Fewer than 1% of businesses make use of encryption on their machine hard drives and USB external drives.
This is according to J2 Software research results gleaned from in excess of 47-million Windows, file, application and data transfer activities.
J2 Software MD, John Mc Loughlin says this means there is the possibility of massive data loss if a machine or USB external drive is missing, lost or stolen.
“We have also seen that many businesses have inadequate backup procedures in place; or at least not everybody follows these procedures correctly. We recently encountered a potential client shortly after they suffered a loss.
“A mid-sized business in financial services that has been using the traditional method of backing up all server and application data onto an in-house backup server on a daily basis – every Friday the person responsible for IT took a full copy of this backup home on an external drive thereby giving them an ‘off-site’ backup.
“Of course 85% of their workforce use laptops on a daily basis. The policy is in place and all work, contracts and related information is to be kept only in the appropriate directory which then will synchronise to the server, thereby allowing the backups and off-site movement of data, albeit it is not encrypted or secured in any way.”
Mc Loughlin says this may sound good in theory but notes that in reality this is never the case. “This particular business had an executive team who stored a great deal of mission critical contractual and personal data on their laptops – mostly in the folders on the desktop. Knowing this, they had an ingenious method to remain compliant with their back up requirements, the execs were all issued with external drives of their own to do their daily backups and most of them even did it.
The real problem is that the external drive is kept in the same bag as the laptop so when one of the execs found himself to be the victim of car remote jamming he lost not only his laptop, with all its important data, but also the backup and the hard copy.”
He notes that the data on both devices was not encrypted and also contained both business and customer sensitive information which in the very near future will constitute a compliance breach according to POPI.
“This would require the company to report the incident/loss to the regulator as well as inform all customers who were or could have been affected. The notification would have to detail the information lost as well as any potential threats the subject of the data could bring around identity theft, fraud and related activity.”
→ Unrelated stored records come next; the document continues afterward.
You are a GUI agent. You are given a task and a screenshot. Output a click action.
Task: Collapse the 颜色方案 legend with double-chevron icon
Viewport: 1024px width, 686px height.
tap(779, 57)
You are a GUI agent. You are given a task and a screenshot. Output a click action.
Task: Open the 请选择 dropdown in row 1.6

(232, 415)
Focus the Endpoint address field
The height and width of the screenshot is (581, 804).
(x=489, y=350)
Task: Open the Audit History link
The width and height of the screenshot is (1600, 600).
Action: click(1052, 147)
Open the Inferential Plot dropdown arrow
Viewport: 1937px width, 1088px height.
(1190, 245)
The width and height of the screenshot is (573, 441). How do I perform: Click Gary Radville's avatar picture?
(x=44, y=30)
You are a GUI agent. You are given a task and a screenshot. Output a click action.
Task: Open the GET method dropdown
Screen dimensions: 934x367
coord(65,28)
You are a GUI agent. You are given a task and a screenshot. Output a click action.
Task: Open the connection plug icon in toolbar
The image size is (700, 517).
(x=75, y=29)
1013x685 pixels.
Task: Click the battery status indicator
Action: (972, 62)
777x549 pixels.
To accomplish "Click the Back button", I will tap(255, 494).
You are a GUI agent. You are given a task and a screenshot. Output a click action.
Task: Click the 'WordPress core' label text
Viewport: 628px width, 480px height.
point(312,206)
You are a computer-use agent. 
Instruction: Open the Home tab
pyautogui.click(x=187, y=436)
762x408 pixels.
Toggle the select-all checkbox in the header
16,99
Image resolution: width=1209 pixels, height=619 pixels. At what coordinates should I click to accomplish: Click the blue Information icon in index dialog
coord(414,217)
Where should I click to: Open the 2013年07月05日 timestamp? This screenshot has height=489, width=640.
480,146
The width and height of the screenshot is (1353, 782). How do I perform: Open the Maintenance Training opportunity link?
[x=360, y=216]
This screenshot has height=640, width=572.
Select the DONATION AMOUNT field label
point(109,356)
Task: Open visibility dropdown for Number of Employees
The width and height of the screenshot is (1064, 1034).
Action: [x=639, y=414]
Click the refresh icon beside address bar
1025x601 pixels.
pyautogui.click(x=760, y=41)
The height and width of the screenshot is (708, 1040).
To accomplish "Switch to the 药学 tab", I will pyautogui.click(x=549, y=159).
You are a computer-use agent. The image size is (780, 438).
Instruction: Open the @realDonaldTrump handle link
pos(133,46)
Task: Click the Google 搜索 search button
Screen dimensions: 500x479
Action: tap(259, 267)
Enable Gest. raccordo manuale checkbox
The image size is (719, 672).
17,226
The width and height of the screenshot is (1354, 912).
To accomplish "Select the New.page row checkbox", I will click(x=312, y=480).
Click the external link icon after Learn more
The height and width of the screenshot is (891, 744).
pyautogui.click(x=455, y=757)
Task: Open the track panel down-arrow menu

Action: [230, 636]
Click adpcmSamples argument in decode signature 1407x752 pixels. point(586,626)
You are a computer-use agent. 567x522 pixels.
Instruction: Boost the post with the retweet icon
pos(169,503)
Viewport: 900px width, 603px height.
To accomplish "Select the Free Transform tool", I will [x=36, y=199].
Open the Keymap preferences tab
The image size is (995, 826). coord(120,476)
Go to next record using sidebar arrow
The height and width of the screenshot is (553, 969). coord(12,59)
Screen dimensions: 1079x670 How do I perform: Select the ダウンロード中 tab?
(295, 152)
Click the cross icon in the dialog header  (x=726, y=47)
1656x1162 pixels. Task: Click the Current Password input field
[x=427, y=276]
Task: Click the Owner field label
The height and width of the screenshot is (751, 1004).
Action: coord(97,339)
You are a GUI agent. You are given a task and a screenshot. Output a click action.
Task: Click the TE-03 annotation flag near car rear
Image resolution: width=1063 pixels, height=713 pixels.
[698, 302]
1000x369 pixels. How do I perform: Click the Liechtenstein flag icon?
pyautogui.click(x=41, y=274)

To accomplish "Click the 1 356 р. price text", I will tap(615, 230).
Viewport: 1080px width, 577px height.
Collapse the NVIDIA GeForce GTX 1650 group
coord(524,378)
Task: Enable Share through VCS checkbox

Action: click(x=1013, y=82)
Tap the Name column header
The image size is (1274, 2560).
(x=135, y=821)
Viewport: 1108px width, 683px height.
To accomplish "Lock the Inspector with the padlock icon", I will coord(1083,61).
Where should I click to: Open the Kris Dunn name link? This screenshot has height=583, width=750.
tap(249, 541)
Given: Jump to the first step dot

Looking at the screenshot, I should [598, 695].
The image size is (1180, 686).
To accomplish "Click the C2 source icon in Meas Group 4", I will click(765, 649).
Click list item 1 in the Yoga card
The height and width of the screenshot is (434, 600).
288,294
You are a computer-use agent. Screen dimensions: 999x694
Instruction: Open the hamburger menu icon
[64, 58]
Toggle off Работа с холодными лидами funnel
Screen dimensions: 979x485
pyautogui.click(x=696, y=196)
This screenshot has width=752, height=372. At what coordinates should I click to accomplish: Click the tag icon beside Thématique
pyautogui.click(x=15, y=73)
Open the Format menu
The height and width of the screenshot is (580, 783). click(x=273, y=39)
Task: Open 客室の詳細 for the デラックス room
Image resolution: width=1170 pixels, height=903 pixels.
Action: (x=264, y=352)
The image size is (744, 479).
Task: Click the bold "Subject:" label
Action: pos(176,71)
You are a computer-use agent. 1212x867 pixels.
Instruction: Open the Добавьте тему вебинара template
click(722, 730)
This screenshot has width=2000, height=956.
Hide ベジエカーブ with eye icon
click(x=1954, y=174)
Mc Loughlin says these problems are more than just an inconvenience in terms of the cost of replacement machines and the restoration of information but once reported to the regulator and customer – the company will face massive reputational damage with the accompanying certainty of loss of business.
“Added to the danger of identity theft, the thief can use the information gathered to run an invoice fraud scam or open new accounts.,” Mc Loughlin says.
“It is baffling how many businesses do not take the simple steps necessary to prevent this damage. As long as people use machines and access data the risks are there. Policies are great, but without ongoing monitoring of compliance and automation the policy will be bypassed.
“An attitude of it won’t happen to us is not a recognised compliant method of securing data and sensitive information and will not be accepted by the regulator. Companies are legally and morally
obliged to ensure they do not put their customers at risk due to complacency.”